My number of Sprott documents is now growing, the historical archive copy of each original document used in this analysis is accessible via the link, with the most recent one highlighted yellow.
DocumentCode | SourceFileArchiveReference |
PHY_05Oct2010 | PHY.20101014.104805.psie.pdf |
PHY_31Oct2011 | PHY.20111130.105522.dupuisj.pdf |
PHY_30Mar2012 | PHY.20120423.102950.dupuisj.pdf |
PHY_28Sep2012 | PHY.20121001.165030.dupuisj.pdf |
PSL_04Feb2011 | PSL.20110204.152041.Sprott_Silver_Bar_List_02-3-2011.pdf |
PSL_30Mar2012 | PSL.20120614.163336.PSLV-Bar-List.pdf |
PSL_28Sep2012 | PSL.20121010.105019.dupuisj.pdf |
PSLV (Silver) in the September Documents [PSL_28Sep2012]:
Three new brands of silver bars are introduced: UMCO, MHOV and ASMO, all of which are present on the CME Group's website (the previously unknown codes, remain unknown until I get the time to call the Royal Canadian Mint). The count in this document rises to 40,472,905.107 silver oz, an addition of 7,594,605.853 oz (since the last update in PSL_30Mar2012). Here is the country of origin breakdown for these bars. As you can see, most of it comes from Canada.
Eric was kind enough to pose for a shot with GM, JdA and I, despite his schedule and all of us showing up unexpectedly in his office. |
PHYS (Gold) in the September Documents [PHY_28Sep2012]:
Added 212,844.086 gold oz, new document total of 1,616,832.366
over half of these bars added (332 bars, total 132,123.325 gold oz) have a "2012" prefix, which suggests they were produced this year. It looks like nearly all the gold came from Canada.
Finally, I could not find any vault jumpers coming from GLD or SLV, this is disappointing again, but I will keep looking. This just (yawn) .. just looks like Canada is producing lots of metal and that Sprott bought some of it for his funds. It doesn't look like a metal shortage to me, but maybe some of our informed readers can comment.
2 comments:
If we got more information about North American bar stocks, we may still be able to find some Sprott-based vault jumpers - I imagine it's just a matter of time before one shows up in the data.

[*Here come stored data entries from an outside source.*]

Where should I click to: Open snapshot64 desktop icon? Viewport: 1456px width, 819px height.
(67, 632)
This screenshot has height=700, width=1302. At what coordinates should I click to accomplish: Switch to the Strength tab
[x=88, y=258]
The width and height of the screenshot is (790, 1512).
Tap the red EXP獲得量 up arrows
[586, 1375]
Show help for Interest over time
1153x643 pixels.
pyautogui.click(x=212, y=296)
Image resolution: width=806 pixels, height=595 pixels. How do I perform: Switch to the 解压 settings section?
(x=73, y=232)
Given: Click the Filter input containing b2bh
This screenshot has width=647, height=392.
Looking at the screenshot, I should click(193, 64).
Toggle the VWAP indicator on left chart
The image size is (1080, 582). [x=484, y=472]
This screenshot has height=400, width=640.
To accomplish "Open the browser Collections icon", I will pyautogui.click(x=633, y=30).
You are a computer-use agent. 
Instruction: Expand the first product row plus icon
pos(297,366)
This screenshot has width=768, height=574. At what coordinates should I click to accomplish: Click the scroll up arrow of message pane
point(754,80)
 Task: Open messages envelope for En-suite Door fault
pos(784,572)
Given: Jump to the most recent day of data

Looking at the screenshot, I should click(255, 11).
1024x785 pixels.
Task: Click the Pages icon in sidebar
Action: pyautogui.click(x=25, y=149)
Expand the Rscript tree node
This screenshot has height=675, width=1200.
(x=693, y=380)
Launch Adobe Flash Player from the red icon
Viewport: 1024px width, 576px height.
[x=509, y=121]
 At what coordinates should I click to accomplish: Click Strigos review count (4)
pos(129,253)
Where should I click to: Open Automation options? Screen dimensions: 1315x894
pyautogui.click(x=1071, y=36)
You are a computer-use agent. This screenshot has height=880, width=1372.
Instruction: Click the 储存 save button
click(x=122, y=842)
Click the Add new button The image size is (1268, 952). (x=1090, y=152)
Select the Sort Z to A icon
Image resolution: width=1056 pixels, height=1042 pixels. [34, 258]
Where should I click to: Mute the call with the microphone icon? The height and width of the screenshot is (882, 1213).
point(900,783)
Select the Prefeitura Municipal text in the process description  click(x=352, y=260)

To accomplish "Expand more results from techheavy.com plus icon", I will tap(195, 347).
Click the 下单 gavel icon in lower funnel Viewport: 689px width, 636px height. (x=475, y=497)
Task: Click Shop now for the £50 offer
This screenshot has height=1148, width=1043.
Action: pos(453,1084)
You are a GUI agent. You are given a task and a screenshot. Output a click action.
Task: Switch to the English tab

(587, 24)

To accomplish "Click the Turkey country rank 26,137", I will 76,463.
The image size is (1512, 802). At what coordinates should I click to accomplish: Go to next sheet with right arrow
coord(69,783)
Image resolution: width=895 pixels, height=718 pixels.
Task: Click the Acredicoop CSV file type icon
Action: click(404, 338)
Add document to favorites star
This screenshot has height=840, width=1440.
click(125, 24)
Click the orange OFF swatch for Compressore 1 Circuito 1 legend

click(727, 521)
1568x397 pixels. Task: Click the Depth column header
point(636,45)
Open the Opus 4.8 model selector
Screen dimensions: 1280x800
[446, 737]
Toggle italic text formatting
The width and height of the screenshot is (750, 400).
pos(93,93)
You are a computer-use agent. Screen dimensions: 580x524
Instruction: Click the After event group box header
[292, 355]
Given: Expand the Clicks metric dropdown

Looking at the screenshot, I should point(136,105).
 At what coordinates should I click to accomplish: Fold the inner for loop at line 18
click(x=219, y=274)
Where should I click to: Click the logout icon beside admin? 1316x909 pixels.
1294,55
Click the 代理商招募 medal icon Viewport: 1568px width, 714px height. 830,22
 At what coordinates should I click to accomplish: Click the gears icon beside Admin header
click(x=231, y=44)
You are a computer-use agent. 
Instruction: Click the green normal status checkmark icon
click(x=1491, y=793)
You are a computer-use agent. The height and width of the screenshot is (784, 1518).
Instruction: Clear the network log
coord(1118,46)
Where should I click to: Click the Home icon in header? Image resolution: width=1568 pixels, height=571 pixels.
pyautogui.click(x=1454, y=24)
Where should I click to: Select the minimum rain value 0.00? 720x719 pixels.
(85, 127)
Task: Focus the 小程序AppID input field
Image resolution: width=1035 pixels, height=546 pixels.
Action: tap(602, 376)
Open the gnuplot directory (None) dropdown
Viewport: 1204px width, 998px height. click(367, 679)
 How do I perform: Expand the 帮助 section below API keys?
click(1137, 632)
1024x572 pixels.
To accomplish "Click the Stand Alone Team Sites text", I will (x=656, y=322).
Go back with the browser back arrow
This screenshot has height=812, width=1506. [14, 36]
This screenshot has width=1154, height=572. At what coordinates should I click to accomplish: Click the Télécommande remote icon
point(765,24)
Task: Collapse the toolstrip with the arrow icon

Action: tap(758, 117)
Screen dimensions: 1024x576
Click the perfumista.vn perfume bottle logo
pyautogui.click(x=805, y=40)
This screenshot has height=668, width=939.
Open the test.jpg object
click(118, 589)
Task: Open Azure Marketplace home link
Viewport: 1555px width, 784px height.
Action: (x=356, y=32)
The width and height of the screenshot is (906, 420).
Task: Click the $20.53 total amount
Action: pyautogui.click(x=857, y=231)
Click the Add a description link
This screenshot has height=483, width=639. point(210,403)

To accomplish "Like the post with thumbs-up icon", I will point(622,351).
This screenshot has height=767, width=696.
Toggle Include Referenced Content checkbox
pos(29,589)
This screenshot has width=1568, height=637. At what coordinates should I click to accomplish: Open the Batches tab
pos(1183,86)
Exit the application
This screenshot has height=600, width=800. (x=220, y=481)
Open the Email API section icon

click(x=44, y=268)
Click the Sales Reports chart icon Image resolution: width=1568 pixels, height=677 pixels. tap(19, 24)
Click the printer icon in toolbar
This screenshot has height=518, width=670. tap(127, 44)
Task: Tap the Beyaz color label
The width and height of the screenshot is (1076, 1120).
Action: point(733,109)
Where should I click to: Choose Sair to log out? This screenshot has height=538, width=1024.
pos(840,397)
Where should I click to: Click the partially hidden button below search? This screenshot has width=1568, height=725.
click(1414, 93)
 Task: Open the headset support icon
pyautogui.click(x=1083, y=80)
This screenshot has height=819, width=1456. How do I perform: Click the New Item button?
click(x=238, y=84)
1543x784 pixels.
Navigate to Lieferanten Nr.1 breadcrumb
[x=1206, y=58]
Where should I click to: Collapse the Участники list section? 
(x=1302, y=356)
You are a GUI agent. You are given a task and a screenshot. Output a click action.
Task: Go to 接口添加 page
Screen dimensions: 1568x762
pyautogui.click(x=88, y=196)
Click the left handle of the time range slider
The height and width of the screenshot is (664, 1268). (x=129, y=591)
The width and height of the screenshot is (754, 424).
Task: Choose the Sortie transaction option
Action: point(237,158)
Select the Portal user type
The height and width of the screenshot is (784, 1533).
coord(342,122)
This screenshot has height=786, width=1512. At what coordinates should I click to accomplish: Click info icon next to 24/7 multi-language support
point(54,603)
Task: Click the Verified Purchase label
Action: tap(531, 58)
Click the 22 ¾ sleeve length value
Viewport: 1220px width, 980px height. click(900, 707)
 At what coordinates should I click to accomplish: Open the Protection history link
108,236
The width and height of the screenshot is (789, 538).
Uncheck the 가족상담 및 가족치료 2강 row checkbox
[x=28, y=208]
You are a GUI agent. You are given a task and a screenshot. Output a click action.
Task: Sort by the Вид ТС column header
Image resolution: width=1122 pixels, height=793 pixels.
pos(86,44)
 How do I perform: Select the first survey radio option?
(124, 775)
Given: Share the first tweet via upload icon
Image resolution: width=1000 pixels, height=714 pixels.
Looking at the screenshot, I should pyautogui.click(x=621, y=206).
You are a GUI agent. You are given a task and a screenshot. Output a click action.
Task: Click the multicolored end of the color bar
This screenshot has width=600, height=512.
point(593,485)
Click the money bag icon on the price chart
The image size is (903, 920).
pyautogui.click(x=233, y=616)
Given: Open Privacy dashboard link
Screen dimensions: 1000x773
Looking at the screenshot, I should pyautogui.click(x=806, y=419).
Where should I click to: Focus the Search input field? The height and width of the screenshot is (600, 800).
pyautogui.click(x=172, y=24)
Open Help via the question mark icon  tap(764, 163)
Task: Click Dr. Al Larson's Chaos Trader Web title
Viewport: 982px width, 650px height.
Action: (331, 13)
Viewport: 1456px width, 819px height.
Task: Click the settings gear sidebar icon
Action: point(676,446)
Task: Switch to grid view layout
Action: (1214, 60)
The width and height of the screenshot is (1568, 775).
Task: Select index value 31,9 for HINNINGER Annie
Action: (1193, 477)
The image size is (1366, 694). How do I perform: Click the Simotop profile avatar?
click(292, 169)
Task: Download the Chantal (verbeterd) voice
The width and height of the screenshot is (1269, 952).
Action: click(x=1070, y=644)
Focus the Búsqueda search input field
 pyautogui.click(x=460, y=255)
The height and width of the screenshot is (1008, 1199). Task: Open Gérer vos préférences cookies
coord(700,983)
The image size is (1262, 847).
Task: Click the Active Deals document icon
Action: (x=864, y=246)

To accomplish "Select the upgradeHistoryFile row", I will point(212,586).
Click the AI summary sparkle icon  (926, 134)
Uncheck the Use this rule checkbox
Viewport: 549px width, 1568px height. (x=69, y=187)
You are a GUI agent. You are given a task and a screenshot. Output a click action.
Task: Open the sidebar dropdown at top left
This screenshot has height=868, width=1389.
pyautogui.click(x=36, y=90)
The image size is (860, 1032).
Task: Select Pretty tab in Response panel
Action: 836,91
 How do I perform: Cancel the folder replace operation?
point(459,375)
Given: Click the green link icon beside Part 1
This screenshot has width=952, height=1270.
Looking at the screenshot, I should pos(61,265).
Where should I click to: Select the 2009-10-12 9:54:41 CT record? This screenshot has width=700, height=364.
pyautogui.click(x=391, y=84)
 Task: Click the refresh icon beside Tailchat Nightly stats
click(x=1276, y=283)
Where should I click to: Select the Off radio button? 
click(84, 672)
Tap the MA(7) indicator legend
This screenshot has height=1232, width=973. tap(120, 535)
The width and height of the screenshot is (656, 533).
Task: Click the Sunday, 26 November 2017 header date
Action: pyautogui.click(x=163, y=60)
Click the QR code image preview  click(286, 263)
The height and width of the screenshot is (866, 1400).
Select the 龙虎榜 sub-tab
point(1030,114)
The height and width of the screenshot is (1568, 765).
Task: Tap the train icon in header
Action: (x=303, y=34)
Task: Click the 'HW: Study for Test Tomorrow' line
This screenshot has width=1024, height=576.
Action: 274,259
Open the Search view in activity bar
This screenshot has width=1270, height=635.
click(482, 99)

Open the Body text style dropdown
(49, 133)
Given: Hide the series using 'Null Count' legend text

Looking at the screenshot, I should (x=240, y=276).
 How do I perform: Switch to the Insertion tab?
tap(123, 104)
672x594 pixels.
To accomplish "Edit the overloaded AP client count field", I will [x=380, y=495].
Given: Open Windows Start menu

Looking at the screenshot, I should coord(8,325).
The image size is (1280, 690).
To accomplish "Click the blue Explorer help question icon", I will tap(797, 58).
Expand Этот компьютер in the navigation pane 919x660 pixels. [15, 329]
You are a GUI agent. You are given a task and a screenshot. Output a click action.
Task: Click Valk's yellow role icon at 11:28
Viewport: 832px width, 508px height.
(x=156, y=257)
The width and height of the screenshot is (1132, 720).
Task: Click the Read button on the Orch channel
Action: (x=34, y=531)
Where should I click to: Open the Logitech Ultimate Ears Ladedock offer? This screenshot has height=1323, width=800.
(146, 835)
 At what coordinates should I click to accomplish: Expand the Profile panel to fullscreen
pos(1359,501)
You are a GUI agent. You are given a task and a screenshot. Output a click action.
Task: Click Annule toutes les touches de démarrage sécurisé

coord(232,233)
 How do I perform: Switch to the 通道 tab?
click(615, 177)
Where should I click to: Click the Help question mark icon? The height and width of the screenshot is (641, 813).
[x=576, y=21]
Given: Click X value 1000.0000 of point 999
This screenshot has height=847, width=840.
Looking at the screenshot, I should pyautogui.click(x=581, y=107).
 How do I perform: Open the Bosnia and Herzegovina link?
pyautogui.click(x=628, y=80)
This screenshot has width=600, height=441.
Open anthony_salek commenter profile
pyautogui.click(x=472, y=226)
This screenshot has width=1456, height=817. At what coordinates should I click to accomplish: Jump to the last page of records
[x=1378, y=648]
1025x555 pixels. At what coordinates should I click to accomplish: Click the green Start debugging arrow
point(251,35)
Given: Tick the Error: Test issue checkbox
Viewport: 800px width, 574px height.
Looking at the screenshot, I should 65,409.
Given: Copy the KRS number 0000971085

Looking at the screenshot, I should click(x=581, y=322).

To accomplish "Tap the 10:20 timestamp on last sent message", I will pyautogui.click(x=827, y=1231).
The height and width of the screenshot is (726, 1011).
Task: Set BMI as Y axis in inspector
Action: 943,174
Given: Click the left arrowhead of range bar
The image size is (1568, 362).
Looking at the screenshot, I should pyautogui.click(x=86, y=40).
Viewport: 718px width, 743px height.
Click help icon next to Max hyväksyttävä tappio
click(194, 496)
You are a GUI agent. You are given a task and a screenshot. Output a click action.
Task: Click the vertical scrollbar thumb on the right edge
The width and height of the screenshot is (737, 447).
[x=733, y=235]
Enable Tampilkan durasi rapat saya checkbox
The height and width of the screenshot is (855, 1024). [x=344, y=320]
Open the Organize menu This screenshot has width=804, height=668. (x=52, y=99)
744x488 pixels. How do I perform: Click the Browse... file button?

The point of this article was primarily to highlight that filling orders from the local market does not look like supply stress - it's boring which ever way you spin it.
I'm about 40% through processing the ETF securities data. In the new year we should have most of these lists imported. I'm trying to complete most of the major imports including the data from other lesser known iShares funds (SGLN, SPDM, SPLT, SSLN).
It doesn't surprise me most of it is sourced locally as that minimises transport costs and in the case of RCM bars, they don't even leave the mint.